Each lower-resolution collection ingests data from the collection below it. For example:
- Minute-level data is aggregated from the main collection.
- Daily data is aggregated from the hourly data, and so on.
This structure allows for efficient retrieval of large datasets. When visualizing data, Step will decide the ideal collection to be used.
Data Flushing
When multiple collections are in use, data is accumulated in memory and periodically flushed to the database for performance reasons. The flush process reduces the frequency of database writes by batching the data in memory before persisting it. The flush interval can be configured using the properties below, allowing for fine-tuned control over when the data is saved to the database.
Configuring Time Series
By default, all collections are enabled, and their flush period is set to match their resolution. These default settings can be customized using the following properties, depending on specific requirements.

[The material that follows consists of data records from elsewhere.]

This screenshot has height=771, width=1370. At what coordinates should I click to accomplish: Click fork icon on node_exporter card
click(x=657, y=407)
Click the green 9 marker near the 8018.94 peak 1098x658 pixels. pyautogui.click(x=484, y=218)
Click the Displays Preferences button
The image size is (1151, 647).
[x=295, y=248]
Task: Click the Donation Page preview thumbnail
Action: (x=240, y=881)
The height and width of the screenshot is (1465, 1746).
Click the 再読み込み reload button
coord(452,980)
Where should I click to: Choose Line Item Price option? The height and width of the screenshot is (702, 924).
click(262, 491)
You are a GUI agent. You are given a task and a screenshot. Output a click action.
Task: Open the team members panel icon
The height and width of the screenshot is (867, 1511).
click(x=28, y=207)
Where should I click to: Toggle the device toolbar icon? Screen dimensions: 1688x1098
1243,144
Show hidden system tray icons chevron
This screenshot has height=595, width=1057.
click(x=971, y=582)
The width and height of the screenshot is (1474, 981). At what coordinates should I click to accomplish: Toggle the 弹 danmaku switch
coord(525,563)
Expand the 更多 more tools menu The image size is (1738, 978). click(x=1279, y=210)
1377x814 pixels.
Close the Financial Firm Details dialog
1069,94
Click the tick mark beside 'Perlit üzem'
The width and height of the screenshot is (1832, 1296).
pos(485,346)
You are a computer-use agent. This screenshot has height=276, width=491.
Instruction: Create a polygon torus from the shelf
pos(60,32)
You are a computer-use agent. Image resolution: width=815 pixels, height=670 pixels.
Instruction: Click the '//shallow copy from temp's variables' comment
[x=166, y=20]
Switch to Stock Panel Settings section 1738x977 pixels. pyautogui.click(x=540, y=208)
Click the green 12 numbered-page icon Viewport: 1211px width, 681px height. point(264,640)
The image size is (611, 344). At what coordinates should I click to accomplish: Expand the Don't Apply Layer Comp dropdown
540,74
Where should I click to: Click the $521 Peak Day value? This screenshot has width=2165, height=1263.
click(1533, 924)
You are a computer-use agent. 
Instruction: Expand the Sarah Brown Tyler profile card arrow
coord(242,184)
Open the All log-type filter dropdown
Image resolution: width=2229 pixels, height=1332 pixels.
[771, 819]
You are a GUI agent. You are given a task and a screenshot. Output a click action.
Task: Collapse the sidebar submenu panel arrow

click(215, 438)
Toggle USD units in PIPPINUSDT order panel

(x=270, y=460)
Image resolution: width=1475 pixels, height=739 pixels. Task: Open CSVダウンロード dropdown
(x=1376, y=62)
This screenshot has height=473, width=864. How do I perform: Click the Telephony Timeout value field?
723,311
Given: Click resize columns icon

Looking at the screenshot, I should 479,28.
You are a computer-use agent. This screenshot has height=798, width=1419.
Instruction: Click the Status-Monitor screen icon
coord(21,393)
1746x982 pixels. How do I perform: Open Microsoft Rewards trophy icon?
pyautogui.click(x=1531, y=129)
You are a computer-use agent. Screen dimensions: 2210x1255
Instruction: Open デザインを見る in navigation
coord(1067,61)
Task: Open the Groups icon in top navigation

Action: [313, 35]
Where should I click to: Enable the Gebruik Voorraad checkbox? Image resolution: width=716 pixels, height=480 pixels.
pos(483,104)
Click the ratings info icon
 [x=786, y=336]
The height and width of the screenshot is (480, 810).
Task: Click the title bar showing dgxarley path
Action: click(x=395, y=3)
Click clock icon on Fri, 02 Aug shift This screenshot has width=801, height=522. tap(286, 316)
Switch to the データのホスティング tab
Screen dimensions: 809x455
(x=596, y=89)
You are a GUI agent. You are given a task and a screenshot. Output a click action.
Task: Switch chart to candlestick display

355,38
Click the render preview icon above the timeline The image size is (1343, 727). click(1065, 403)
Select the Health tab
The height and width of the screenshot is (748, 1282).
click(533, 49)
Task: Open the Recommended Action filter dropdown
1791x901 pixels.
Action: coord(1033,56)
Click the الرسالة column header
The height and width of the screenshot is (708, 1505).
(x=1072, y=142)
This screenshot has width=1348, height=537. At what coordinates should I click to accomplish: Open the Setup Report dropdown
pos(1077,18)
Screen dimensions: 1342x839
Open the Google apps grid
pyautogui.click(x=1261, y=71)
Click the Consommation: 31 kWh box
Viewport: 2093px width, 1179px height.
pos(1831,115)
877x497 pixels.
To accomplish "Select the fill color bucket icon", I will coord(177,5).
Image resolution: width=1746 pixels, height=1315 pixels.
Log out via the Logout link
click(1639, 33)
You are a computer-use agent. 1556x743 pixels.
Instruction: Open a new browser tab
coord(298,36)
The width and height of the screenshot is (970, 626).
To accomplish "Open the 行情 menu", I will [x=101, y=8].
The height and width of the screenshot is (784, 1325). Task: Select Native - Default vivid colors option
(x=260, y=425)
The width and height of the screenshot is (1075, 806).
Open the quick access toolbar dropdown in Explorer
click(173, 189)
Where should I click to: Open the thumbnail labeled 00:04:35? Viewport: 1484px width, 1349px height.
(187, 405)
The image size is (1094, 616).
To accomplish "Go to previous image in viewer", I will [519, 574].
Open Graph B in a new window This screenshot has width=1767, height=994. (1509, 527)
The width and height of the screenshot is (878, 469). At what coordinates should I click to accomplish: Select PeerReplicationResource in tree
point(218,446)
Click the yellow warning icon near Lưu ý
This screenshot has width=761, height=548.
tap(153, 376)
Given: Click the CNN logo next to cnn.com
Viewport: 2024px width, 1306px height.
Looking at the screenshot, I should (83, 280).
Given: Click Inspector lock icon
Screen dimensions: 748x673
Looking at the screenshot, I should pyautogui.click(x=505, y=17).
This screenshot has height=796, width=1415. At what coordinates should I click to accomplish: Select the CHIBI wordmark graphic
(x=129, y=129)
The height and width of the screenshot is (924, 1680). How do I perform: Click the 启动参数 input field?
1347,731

# The resolution of the main resolution
timeseries.resolution.period=1000
# Specifies how frequently the main collection will flush data to storage.
timeseries.flush.period=2000
# Enable the minute collection and set its flush period.
timeseries.collections.minute.enabled=true
timeseries.collections.minute.flush.period=30000
# Enable the hour collection and set its flush period.
timeseries.collections.hour.enabled=true
timeseries.collections.hour.flush.period=60000
# Enable the day collection and set its flush period.
timeseries.collections.day.enabled=true
timeseries.collections.day.flush.period=3600000
# Enable the week collection and set its flush period.
timeseries.collections.week.enabled=true
timeseries.collections.week.flush.period=3600000
Time to Live (TTL)
Each collection has a Time to Live (TTL) setting, which defines how long the data remains available in that particular collection before it is purged. You can configure TTLs based on your specific data retention needs. By default, TTL settings are set to 0 for every collection, meaning the data will never be deleted. TTL settings ensure proper housekeeping by specifying how long data will last in each collection before being removed. This process helps manage large datasets efficiently over extended periods.
TTL can be updated in the Admin Settings page of the UI.
By configuring the time series feature correctly, you ensure that performance data is stored efficiently, retrieved quickly, and managed effectively.